## RECORD EXCERPTS
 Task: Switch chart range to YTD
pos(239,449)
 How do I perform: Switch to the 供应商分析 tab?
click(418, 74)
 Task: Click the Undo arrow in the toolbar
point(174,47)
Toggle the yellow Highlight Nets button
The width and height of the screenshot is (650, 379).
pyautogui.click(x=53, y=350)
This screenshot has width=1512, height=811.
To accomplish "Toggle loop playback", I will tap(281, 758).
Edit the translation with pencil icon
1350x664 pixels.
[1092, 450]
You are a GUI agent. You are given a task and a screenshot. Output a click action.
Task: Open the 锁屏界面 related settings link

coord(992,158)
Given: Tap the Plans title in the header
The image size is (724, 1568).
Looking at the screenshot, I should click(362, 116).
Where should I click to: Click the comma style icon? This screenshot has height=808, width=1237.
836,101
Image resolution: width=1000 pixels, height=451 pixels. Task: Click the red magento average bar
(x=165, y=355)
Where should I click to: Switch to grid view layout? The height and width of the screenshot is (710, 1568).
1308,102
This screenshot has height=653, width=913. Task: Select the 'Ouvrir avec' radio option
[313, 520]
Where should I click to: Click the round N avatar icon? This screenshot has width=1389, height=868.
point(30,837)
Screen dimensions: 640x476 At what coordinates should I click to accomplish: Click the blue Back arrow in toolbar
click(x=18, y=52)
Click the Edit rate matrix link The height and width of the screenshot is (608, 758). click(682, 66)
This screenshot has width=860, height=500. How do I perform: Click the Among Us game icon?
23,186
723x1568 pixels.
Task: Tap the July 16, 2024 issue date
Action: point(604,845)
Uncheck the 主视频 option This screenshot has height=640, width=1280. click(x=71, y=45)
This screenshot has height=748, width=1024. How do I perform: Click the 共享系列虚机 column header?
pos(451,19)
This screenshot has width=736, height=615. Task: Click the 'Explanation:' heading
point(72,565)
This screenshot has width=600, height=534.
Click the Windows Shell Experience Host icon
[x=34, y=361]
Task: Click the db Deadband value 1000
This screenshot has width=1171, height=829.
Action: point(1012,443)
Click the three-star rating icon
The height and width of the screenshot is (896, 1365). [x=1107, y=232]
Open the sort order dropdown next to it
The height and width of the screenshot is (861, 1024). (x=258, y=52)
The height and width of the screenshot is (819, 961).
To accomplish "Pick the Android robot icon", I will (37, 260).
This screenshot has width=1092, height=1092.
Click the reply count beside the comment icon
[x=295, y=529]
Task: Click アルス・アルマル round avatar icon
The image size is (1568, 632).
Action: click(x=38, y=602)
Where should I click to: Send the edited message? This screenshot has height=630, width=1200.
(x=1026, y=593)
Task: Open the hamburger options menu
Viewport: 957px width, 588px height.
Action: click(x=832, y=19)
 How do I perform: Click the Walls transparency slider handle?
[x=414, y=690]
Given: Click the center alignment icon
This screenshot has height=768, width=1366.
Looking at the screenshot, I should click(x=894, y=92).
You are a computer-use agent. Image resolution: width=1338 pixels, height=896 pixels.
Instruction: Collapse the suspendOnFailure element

## REQUIRED ACTION
Output the listing above in full, exactly as written.

## EXERCISE OUTPUT
 Task: Switch chart range to YTD
pos(239,449)
 How do I perform: Switch to the 供应商分析 tab?
click(418, 74)
 Task: Click the Undo arrow in the toolbar
point(174,47)
Toggle the yellow Highlight Nets button
The width and height of the screenshot is (650, 379).
pyautogui.click(x=53, y=350)
This screenshot has width=1512, height=811.
To accomplish "Toggle loop playback", I will tap(281, 758).
Edit the translation with pencil icon
1350x664 pixels.
[1092, 450]
You are a GUI agent. You are given a task and a screenshot. Output a click action.
Task: Open the 锁屏界面 related settings link

coord(992,158)
Given: Tap the Plans title in the header
The image size is (724, 1568).
Looking at the screenshot, I should click(362, 116).
Where should I click to: Click the comma style icon? This screenshot has height=808, width=1237.
836,101
Image resolution: width=1000 pixels, height=451 pixels. Task: Click the red magento average bar
(x=165, y=355)
Where should I click to: Switch to grid view layout? The height and width of the screenshot is (710, 1568).
1308,102
This screenshot has height=653, width=913. Task: Select the 'Ouvrir avec' radio option
[313, 520]
Where should I click to: Click the round N avatar icon? This screenshot has width=1389, height=868.
point(30,837)
Screen dimensions: 640x476 At what coordinates should I click to accomplish: Click the blue Back arrow in toolbar
click(x=18, y=52)
Click the Edit rate matrix link The height and width of the screenshot is (608, 758). click(682, 66)
This screenshot has width=860, height=500. How do I perform: Click the Among Us game icon?
23,186
723x1568 pixels.
Task: Tap the July 16, 2024 issue date
Action: point(604,845)
Uncheck the 主视频 option This screenshot has height=640, width=1280. click(x=71, y=45)
This screenshot has height=748, width=1024. How do I perform: Click the 共享系列虚机 column header?
pos(451,19)
This screenshot has width=736, height=615. Task: Click the 'Explanation:' heading
point(72,565)
This screenshot has width=600, height=534.
Click the Windows Shell Experience Host icon
[x=34, y=361]
Task: Click the db Deadband value 1000
This screenshot has width=1171, height=829.
Action: point(1012,443)
Click the three-star rating icon
The height and width of the screenshot is (896, 1365). [x=1107, y=232]
Open the sort order dropdown next to it
The height and width of the screenshot is (861, 1024). (x=258, y=52)
The height and width of the screenshot is (819, 961).
To accomplish "Pick the Android robot icon", I will (37, 260).
This screenshot has width=1092, height=1092.
Click the reply count beside the comment icon
[x=295, y=529]
Task: Click アルス・アルマル round avatar icon
The image size is (1568, 632).
Action: click(x=38, y=602)
Where should I click to: Send the edited message? This screenshot has height=630, width=1200.
(x=1026, y=593)
Task: Open the hamburger options menu
Viewport: 957px width, 588px height.
Action: click(x=832, y=19)
 How do I perform: Click the Walls transparency slider handle?
[x=414, y=690]
Given: Click the center alignment icon
This screenshot has height=768, width=1366.
Looking at the screenshot, I should click(x=894, y=92).
You are a computer-use agent. Image resolution: width=1338 pixels, height=896 pixels.
Instruction: Collapse the suspendOnFailure element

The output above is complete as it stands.